## INSTRUCTIONS TO FOLLOW
If a line in the entries below contains "will", copy it.

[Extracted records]
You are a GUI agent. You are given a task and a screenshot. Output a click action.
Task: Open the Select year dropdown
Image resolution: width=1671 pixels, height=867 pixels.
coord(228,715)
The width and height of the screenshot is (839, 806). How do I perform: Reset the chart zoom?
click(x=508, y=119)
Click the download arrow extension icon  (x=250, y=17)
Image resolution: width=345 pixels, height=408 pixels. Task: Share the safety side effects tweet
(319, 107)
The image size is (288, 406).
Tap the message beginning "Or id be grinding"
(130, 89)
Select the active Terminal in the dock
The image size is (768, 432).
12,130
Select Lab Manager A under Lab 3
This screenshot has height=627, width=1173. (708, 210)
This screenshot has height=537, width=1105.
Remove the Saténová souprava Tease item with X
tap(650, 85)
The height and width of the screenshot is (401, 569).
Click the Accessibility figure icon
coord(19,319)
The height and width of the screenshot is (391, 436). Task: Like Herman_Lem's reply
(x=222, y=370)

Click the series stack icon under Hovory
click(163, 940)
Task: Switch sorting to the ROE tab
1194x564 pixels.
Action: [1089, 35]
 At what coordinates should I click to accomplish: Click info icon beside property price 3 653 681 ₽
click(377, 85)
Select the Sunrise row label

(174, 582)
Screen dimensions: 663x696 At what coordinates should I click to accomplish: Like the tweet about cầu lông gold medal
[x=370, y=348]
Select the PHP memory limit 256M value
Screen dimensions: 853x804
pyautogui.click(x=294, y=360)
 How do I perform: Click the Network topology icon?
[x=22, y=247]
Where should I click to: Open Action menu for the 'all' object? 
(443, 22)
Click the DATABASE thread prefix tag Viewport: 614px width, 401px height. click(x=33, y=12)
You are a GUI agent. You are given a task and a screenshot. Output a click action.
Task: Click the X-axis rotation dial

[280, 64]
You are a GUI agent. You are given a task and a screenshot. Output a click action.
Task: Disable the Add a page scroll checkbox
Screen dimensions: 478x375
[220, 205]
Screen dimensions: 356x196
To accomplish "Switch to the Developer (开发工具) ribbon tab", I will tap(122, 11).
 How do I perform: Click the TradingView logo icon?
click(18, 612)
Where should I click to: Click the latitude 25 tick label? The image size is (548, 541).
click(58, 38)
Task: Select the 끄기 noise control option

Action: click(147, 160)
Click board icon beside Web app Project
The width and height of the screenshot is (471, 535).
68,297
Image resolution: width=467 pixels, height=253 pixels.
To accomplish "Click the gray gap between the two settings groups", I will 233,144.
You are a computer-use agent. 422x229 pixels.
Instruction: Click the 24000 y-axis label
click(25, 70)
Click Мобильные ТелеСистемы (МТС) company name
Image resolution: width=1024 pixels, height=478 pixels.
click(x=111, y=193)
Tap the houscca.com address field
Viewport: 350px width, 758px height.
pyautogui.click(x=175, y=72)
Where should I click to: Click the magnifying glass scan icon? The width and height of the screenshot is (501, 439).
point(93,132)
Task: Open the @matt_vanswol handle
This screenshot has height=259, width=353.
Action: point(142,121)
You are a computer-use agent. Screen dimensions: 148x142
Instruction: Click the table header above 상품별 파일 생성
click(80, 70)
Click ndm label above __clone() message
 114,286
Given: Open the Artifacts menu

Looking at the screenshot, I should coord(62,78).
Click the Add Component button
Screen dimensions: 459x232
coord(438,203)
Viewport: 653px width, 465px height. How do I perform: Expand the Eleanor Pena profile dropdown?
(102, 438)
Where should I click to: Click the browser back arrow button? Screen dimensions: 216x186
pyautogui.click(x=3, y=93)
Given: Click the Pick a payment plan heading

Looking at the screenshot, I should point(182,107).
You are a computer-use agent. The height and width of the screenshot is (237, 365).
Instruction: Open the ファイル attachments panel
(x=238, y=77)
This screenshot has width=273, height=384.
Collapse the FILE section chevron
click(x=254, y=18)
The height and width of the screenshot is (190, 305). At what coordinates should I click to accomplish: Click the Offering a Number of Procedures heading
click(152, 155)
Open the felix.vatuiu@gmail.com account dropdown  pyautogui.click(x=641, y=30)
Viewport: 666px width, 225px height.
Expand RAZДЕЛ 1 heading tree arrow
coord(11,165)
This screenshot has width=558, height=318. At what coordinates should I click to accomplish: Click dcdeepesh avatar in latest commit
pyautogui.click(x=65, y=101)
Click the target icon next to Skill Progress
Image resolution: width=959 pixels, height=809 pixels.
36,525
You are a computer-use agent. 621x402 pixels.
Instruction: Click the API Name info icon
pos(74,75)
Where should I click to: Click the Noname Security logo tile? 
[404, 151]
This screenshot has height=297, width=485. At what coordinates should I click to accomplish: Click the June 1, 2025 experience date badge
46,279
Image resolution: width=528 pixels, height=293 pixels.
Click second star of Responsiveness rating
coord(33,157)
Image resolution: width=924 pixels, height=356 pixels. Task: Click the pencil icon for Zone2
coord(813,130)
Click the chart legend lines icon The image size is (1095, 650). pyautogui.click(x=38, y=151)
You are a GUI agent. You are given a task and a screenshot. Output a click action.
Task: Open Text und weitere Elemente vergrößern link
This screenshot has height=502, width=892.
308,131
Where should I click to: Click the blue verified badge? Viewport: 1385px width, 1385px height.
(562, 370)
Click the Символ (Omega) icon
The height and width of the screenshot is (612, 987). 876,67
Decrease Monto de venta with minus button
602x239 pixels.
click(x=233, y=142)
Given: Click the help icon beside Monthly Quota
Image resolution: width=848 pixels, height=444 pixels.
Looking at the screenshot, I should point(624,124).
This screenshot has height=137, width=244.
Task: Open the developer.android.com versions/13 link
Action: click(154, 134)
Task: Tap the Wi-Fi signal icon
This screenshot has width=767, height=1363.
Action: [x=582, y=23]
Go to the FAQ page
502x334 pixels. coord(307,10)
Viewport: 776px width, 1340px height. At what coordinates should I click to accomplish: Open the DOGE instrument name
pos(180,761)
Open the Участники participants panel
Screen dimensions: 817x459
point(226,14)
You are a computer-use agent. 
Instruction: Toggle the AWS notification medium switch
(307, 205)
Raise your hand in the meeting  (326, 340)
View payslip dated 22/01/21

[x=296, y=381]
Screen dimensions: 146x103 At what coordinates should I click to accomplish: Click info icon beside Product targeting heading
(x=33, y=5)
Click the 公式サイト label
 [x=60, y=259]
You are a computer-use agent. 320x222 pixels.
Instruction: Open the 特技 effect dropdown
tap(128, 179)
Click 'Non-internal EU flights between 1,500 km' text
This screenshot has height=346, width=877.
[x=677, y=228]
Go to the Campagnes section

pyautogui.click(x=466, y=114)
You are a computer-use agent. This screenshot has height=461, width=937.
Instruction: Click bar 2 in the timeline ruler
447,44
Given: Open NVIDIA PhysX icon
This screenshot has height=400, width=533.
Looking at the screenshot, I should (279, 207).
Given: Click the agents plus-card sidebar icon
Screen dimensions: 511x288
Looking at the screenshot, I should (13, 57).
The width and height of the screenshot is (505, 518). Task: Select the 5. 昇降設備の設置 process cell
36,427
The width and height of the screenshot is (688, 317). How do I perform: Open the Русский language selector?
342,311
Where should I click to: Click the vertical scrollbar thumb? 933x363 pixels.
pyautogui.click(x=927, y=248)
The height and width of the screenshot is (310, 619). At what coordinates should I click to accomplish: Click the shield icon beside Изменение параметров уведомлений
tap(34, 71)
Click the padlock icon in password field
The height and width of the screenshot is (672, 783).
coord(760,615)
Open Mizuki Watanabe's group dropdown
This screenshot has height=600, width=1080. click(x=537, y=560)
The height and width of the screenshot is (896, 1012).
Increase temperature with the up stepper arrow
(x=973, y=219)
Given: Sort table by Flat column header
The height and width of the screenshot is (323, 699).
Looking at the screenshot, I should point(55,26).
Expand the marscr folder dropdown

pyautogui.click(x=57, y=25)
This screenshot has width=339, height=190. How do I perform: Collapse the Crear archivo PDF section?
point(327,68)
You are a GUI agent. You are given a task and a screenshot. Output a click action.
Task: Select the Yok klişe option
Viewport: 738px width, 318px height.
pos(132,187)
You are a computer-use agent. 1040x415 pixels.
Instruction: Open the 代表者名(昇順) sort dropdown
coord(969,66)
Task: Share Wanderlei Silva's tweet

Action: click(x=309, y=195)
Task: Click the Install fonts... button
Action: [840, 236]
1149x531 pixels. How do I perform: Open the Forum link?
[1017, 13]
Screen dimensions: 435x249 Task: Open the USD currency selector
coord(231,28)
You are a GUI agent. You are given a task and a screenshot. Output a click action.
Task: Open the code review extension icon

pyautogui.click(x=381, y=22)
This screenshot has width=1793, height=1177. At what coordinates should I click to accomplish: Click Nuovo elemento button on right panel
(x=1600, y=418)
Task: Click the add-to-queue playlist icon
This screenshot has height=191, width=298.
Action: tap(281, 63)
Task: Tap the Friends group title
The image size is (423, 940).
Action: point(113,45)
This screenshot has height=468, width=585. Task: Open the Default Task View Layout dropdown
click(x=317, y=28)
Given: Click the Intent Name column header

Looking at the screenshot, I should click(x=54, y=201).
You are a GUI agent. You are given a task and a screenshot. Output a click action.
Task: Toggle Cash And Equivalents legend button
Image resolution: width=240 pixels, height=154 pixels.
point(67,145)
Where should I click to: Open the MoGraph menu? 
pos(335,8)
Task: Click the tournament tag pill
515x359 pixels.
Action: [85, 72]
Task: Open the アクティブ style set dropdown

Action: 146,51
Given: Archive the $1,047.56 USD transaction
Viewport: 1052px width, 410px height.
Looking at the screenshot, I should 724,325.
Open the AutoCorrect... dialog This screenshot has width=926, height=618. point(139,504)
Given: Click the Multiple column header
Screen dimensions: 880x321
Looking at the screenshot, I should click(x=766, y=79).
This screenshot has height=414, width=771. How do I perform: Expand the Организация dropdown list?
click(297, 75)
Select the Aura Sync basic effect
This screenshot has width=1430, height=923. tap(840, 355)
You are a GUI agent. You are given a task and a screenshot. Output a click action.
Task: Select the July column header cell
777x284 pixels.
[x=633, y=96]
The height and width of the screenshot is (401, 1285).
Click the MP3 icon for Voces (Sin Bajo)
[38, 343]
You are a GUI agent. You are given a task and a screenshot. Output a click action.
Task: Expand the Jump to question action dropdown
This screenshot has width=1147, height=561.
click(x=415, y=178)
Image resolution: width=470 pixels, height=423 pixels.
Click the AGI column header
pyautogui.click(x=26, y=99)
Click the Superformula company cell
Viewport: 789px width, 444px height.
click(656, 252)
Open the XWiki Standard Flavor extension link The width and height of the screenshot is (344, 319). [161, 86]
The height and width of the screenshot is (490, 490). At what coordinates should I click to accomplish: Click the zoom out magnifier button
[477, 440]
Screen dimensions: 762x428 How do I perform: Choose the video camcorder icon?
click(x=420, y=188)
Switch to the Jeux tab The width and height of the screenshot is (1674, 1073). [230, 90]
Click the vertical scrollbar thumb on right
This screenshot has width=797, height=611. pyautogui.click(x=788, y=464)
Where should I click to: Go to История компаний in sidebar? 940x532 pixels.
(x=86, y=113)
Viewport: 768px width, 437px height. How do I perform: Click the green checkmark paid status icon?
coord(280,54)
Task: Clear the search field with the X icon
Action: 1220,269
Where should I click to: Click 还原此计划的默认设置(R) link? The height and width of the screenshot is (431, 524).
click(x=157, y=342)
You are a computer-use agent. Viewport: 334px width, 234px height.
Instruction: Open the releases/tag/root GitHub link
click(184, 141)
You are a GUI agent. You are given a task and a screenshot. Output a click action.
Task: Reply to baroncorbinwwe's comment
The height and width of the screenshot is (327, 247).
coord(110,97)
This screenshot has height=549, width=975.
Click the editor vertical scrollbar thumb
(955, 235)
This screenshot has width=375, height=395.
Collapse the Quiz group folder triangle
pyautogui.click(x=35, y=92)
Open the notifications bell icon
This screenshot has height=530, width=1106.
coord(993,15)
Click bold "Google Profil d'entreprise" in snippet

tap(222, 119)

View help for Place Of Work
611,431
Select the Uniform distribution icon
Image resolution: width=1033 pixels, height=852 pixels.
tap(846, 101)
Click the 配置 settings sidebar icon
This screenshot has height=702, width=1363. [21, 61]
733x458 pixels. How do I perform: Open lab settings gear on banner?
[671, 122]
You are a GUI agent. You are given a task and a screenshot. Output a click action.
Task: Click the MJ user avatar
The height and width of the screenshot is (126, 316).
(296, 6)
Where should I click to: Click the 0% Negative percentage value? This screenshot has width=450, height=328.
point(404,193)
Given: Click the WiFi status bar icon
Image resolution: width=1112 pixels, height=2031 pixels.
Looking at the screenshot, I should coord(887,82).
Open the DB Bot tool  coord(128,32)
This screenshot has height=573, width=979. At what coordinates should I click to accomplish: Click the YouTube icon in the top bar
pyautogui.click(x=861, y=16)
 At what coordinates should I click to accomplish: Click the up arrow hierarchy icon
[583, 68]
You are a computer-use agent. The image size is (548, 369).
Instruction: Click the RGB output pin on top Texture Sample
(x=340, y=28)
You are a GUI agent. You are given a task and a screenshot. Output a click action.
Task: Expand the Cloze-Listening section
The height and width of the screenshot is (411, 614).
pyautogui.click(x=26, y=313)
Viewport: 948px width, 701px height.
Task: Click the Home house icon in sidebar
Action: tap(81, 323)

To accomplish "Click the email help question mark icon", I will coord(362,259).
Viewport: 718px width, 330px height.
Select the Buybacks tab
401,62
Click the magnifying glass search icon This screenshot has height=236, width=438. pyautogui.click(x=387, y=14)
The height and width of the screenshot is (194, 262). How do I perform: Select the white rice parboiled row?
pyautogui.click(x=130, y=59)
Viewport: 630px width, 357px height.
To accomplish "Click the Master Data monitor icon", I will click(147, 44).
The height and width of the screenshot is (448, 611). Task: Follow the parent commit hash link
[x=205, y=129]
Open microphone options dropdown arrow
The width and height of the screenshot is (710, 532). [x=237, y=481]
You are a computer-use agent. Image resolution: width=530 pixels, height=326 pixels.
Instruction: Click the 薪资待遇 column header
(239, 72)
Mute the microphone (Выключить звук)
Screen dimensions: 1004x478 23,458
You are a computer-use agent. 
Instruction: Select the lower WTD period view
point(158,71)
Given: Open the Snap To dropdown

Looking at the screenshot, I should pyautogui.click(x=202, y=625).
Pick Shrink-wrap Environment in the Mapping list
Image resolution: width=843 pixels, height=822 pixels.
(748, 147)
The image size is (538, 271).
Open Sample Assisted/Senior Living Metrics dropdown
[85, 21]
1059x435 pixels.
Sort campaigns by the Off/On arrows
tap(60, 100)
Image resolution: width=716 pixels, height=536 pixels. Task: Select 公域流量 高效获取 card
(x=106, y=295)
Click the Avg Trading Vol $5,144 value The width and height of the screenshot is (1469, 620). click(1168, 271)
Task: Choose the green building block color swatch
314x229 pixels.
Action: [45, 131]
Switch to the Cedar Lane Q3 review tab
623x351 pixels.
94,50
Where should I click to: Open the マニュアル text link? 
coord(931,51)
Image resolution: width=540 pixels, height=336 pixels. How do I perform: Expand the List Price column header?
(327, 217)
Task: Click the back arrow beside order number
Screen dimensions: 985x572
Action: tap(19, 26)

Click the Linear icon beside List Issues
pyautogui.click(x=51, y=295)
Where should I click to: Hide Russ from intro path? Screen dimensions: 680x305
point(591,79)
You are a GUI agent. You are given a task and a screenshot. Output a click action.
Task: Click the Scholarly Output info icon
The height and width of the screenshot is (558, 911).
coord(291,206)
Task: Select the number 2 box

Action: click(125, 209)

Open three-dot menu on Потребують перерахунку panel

## RESULT FOR THIS TASK
To accomplish "Switch to the Developer (开发工具) ribbon tab", I will tap(122, 11).
To accomplish "Click the gray gap between the two settings groups", I will 233,144.
To accomplish "Click the email help question mark icon", I will coord(362,259).
To accomplish "Click the Master Data monitor icon", I will click(147, 44).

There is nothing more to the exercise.